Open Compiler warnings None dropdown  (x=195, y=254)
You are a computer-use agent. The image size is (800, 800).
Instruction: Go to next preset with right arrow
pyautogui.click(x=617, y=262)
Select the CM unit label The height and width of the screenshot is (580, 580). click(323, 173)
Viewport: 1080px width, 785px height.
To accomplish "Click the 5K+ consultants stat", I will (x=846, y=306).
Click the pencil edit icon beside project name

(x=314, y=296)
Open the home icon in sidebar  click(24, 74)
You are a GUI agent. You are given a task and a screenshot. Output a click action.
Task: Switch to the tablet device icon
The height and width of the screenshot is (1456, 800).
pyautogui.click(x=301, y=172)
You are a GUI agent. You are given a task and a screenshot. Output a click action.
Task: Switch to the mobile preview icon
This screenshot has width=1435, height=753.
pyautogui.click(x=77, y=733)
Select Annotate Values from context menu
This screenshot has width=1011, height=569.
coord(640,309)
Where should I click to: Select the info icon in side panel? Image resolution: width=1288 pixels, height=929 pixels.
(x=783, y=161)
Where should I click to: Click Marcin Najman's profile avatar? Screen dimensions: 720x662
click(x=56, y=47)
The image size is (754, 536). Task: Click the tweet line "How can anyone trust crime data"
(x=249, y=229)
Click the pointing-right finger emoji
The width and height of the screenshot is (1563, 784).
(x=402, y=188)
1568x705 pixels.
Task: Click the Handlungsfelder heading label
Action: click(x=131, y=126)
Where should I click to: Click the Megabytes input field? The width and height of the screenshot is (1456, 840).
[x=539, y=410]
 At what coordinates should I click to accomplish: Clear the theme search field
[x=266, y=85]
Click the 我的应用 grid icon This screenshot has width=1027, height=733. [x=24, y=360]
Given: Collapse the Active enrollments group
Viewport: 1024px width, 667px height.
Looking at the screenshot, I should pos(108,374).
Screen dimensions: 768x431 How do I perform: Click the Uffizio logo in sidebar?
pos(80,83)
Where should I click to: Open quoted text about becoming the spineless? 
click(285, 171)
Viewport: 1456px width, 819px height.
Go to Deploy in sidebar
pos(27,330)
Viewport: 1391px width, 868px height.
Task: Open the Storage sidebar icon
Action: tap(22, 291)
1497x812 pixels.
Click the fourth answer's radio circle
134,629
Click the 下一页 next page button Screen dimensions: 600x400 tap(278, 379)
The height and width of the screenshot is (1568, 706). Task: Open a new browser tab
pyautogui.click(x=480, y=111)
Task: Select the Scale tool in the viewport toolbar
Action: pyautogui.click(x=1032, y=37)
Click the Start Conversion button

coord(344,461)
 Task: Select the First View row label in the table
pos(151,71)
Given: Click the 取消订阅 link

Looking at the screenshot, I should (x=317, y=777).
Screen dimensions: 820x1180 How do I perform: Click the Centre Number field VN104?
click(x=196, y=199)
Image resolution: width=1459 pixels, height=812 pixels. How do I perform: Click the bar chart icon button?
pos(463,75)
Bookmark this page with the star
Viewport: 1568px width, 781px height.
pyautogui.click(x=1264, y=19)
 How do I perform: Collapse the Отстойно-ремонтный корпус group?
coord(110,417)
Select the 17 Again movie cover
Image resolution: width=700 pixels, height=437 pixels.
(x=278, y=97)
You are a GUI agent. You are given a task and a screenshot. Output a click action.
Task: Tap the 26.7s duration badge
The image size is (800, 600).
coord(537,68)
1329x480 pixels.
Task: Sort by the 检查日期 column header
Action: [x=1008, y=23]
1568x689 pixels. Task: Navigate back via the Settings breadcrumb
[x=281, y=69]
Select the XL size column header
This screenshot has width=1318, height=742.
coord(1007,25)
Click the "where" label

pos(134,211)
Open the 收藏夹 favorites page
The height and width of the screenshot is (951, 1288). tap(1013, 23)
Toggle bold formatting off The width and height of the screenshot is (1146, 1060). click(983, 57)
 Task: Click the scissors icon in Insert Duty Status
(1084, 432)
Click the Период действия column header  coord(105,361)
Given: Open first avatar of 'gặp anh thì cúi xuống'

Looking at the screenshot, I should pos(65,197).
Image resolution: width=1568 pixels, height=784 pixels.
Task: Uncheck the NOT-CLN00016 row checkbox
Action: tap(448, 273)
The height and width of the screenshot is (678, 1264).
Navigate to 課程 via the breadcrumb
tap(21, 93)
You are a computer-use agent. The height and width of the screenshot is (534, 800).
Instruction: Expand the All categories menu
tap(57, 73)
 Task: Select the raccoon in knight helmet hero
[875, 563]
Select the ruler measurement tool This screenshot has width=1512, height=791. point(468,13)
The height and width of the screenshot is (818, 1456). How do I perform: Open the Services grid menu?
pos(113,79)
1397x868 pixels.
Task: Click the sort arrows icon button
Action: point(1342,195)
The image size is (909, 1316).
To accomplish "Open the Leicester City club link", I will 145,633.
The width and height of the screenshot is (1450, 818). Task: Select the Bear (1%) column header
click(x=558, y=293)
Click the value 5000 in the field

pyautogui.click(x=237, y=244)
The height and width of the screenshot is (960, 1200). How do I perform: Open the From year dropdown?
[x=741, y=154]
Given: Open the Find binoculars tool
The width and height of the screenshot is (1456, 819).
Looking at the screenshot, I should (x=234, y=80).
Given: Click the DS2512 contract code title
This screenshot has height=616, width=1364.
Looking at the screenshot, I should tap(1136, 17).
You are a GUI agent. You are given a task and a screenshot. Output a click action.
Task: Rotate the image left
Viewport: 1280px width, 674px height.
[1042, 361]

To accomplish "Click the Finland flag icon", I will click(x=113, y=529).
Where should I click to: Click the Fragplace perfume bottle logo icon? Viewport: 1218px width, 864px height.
□ □ □ □ □ □ □
■ The problem
Find every line in the listing above that contains the string "avatar", matching case exactly, and copy each one out.

■ Full answer
Where should I click to: Click Marcin Najman's profile avatar? Screen dimensions: 720x662
Given: Open first avatar of 'gặp anh thì cúi xuống'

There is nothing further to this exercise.